Exposed Amazon cloud storage clients get tip-off alerts

By Mark Ward

Security researchers have posted “friendly warnings” to users of Amazon’s cloud data storage service whose private content has been made public, the BBC has learned.

The BBC found almost 50 warnings posted to the firm’s servers. Many had more than one warning uploaded to them.

The messages urged owners to secure their information before it was stolen by malicious hackers.

There was a rash of data breaches involving Amazon Web Services in 2017.

Misconfigured settings by users were repeatedly blamed.

Although Amazon is best known for its online shopping service, its AWS division serves many of the world’s biggest businesses as well as governments and other public bodies.

Varied alerts

The messages discovered on the US firm’s data stores varied.

Some just told the owners that their settings exposed data and others were more explicit in their warnings about what could happen.

One said: “Please fix this before a bad guys finds it.”

The BBC passed its list of sites that had received warning messages to Amazon as week ago, so it could contact the customers and suggest they review their settings.

What is cloud storage?

In essence, these machines act like the hard drive on your desktop computer and can hold almost any type of data or file.

Organisations use these cloud-based stores for all kinds of tasks. Some use them to hold images, documents and other files that populate their websites. Others use them as repositories for detailed data that is mined or analysed to help other bits of their business.

They are also popular because sometimes they can be set up using only a credit card – much more quickly than would be possible via a company’s internal admin systems.

Lost buckets

Security researcher Robbie Wiggins, who regularly seeks out insecure cloud systems, said he had received a range of reactions when telling an organisation that their data was wide open.

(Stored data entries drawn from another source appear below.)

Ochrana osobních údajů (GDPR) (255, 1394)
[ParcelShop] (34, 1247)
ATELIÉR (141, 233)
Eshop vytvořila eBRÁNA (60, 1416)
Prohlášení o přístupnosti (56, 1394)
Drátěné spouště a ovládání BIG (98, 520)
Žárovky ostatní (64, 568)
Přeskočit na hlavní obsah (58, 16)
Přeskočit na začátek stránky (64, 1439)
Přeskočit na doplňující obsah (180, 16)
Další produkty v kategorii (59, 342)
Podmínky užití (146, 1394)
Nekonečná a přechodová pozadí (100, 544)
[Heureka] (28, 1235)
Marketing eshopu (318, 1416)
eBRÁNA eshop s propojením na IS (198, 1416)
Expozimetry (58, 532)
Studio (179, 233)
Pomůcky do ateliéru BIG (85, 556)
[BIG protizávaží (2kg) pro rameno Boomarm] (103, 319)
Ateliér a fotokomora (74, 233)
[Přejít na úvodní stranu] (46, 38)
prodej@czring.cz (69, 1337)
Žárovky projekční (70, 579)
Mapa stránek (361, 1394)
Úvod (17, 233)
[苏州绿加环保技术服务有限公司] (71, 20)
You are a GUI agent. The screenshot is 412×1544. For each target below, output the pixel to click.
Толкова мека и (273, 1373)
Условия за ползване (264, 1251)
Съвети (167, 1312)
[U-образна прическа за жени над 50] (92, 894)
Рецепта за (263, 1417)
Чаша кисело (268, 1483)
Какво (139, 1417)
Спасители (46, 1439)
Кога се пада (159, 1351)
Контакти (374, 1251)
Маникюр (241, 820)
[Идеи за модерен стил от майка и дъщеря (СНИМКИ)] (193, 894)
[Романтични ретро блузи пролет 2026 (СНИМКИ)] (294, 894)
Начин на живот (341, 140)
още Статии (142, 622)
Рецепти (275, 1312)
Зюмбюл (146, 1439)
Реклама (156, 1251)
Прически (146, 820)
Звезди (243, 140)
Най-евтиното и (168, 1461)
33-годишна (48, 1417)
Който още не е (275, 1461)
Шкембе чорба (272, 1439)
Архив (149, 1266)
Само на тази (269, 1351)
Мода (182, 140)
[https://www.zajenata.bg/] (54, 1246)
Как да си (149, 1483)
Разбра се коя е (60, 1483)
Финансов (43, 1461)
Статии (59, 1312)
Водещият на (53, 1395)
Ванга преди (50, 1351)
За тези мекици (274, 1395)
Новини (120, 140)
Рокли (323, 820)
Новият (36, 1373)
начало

“I’ve had a few responses ranging from monetary rewards to thanks,” he told the BBC. “I’ve struggled with a good few, especially the government for Argentina.”

Often companies made it difficult to report problems because no contact details were available for security teams or server administrators.

Mr Wiggins said he currently had a list of about 2,000 insecure data stores, also known as buckets, about which he was steadily informing affected organisations.

“Lots of buckets appear to been abandoned and forgotten about,” said Mr Wiggins.

The main target of the security experts scanning for mistakes are servers supporting Amazon’s Simple Storage Service (S3) – part of its AWS business.

Over the last 18 months, Uber, Verizon, Alteryx, the WWE, US defence contractor Booz Allen Hamilton, Dow Jones and three data mining companies have exposed data via misconfigured S3 buckets. Between them the firms lost data covering the digital identities of hundreds of millions of people.

Robin Wood, who wrote a bucket-scanning tool that many researchers use, said the ease with which the storage can be bought and configured made them very attractive to a lot of companies.

They were particularly useful for short-term projects that had to be set up and run quickly.

Often, said Mr Wood, the buckets set up for a particular short-term project were mothballed once the venture was finished. As time went by the software on these abandoned sites became easier to successfully attack because it was no longer updated with patches for known bugs.

“It’s amazing how many larger firms have a website or web hosting package that the security and IT teams know nothing about,” he told the BBC.

Other stores were left open to get around configuration problems that can crop up when several different firms work on the same project, he said.

“What tends to happen is that if something is not working properly they will open it up a bit to see if that fixes it,” said Mr Wood. “They just keep clicking until it works.”

Anyone coming across the data might be able to scoop up valuable information, such as database files and login data, that could help them gain access to other networks of the same company, he said.

Scanning for vulnerable buckets was straightforward because of the way Amazon organised its service, he added.

Basic service

A spokeswoman for Amazon said the default configuration settings on its S3 service kept data private. She said it had created several tools to make it easier for S3 customers to secure data or work out who could access it.

For instance, she said, the main management screen that customers use to manage buckets used a “traffic light” system to show which were open to public view and which were more tightly controlled.

And, she added, just because buckets were public did not mean they were wrongly configured. Many large organisations, such as Nasa and the Open Street Map project, made huge amounts of information available to spur collaboration, she said.

Despite this help many firms still got cloud security wrong, said James Hatch, director of applied intelligence at BAE Cyber Services.

This was partly because firms did not appreciate what they were buying when they signed up for an online data storage service such as S3.

Many people regarded cloud services as being akin to a hotel, in that they relied on the organisation to provide the working infrastructure that they then used, he told the BBC.

Instead, he said, the service they got was much more basic.

“When you are using pure infrastructure cloud services it’s one step away from that. The starting point is more like an empty plot of land,” said Mr Hatch. “They might give you the right building blocks to get the security right, but it’s up to you to do it.”